La Chambre a dû s’adapter ces derniers mois, et cela ne représente qu’un chapitre d’une histoire beaucoup plus longue. La pandémie et les énormes difficultés qu’elle a soulevées et qu’elle continue de présenter pour l’institution ont eu du bon dans un certain sens.
La Chambre des communes a su relever certains des défis posés par la COVID-19. Il n’y a pas si longtemps, le télétravail était considéré avec scepticisme, mais au cours des derniers mois, il a fait ses preuves.
Les 338 députés utilisent désormais le logiciel Zoom pour participer à des réunions et à des événements sociaux avec leurs électeurs, et un certain nombre d’entre eux ont commencé à organiser des assemblées publiques locales virtuelles, avec beaucoup de succès.

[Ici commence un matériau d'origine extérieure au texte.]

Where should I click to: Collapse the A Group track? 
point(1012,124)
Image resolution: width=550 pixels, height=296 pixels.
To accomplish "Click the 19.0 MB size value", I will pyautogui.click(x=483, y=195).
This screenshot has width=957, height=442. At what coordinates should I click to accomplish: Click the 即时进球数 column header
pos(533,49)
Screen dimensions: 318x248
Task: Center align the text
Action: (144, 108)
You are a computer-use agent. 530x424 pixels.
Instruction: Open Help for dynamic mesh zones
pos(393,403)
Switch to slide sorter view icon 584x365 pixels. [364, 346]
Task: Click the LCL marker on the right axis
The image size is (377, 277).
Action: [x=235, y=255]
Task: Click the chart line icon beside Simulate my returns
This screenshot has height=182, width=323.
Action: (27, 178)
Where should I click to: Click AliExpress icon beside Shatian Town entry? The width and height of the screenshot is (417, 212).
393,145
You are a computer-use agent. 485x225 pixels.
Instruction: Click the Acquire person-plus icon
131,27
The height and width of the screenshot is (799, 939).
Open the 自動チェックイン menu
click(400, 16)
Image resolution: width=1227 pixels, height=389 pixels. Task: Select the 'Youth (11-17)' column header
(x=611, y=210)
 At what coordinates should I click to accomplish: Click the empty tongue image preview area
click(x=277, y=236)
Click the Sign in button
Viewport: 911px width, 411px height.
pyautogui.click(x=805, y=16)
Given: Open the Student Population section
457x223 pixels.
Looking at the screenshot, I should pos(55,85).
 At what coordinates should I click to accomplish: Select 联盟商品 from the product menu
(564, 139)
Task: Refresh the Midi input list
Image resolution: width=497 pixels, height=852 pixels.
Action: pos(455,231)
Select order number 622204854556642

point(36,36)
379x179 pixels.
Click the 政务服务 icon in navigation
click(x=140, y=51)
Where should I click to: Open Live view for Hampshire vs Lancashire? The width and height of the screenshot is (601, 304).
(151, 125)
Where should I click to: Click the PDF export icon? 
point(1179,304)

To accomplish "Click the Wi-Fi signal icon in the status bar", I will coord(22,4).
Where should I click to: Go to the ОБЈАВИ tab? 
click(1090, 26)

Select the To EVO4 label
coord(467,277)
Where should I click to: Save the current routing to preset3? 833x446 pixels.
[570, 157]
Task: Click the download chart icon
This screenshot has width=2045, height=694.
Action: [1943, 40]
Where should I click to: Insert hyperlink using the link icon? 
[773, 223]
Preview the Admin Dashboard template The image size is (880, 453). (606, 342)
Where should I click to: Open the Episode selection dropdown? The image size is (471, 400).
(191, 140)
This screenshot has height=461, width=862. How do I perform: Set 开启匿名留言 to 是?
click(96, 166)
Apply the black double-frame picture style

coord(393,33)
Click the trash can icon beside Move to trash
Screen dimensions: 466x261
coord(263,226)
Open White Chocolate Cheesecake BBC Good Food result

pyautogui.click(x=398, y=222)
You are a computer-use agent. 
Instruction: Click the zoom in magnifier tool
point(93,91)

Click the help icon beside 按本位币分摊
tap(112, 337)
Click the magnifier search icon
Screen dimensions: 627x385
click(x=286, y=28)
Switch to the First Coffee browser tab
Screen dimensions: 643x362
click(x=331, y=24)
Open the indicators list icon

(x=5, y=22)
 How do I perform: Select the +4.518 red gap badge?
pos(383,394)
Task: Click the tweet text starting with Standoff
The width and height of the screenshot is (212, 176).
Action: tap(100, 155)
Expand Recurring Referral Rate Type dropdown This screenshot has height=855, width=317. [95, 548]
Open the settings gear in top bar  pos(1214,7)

Tout en honorant l’histoire et la tradition de la Chambre des communes, les députés ont misé sur la modernité et l’agilité de l’Administration pour transformer la manière dont ils s’acquittent de leurs responsabilités parlementaires pendant la pandémie.
En cette seconde session de la 43e législature, l’Administration de la Chambre des communes est prête à soutenir les députés, qui sont appelés à rédiger le prochain chapitre de leur histoire.